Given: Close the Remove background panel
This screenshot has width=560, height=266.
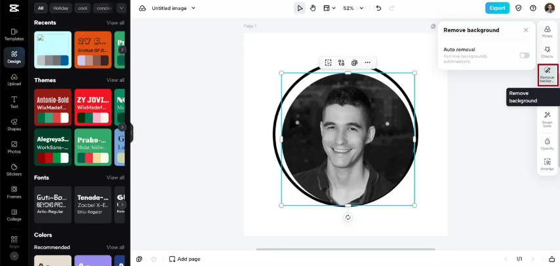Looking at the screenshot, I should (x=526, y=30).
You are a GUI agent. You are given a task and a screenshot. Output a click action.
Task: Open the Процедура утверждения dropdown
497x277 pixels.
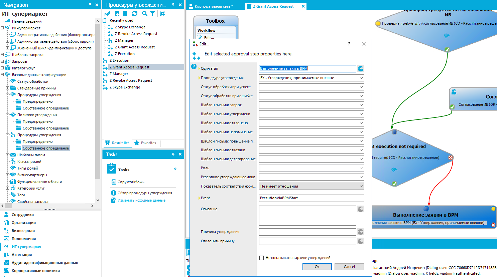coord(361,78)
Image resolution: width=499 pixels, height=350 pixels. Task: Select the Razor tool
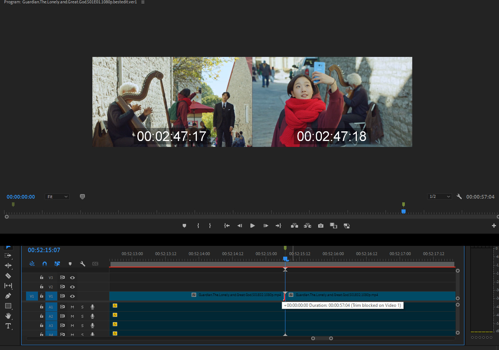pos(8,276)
════════════════════
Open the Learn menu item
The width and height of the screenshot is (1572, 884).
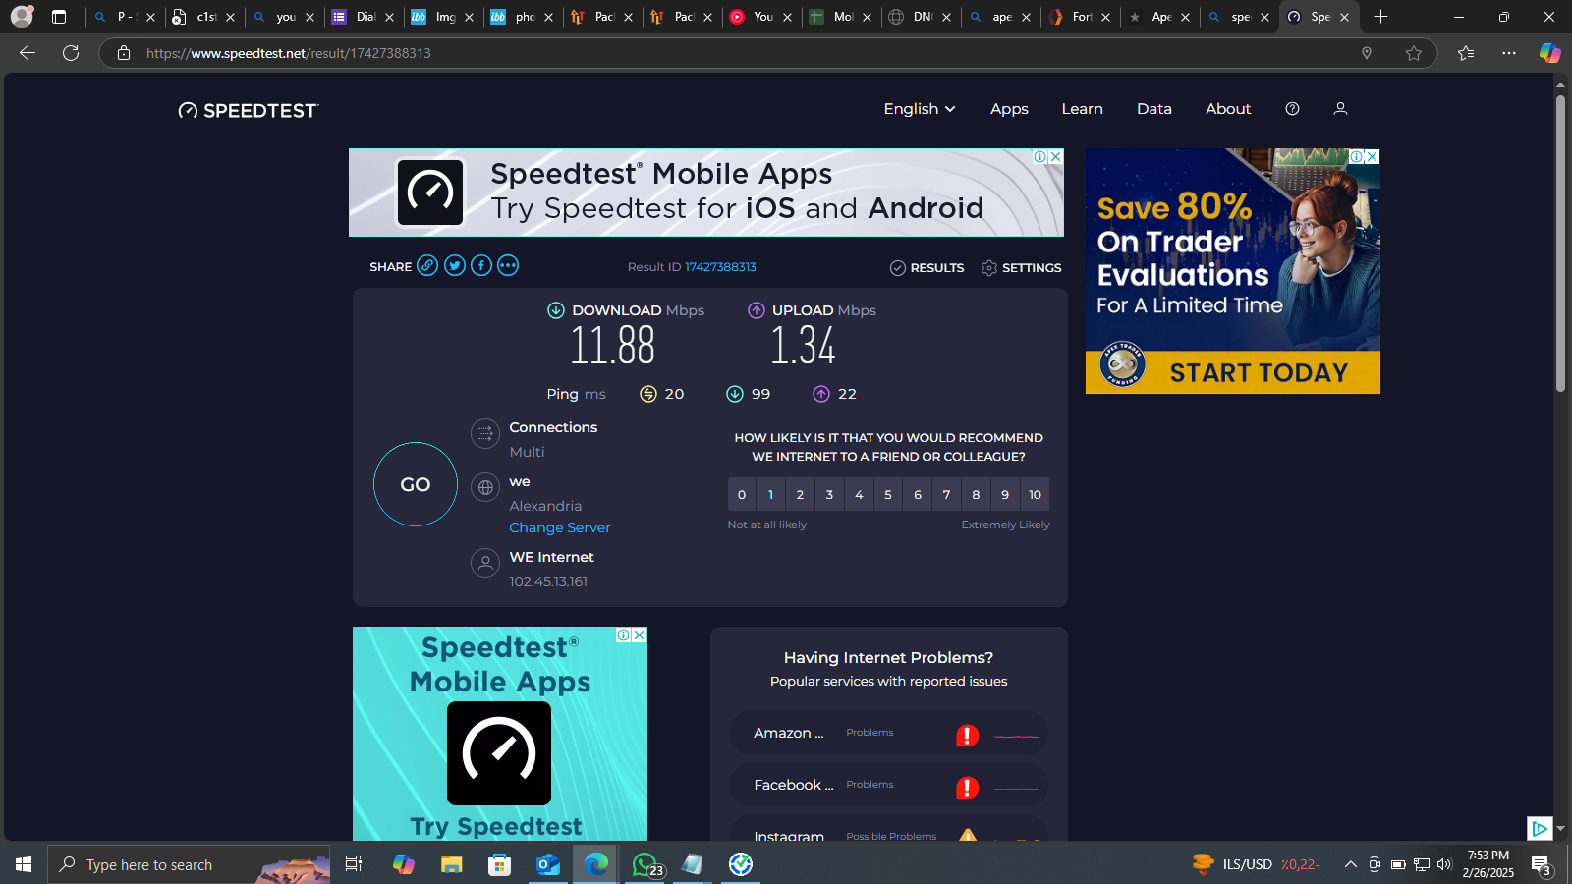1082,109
════════════════════
ABOUT THIS EXERCISE:
Check each line of the records above for the word "Open", then give the number of lines that have it, with no other words.

WRITTEN ANSWER:
2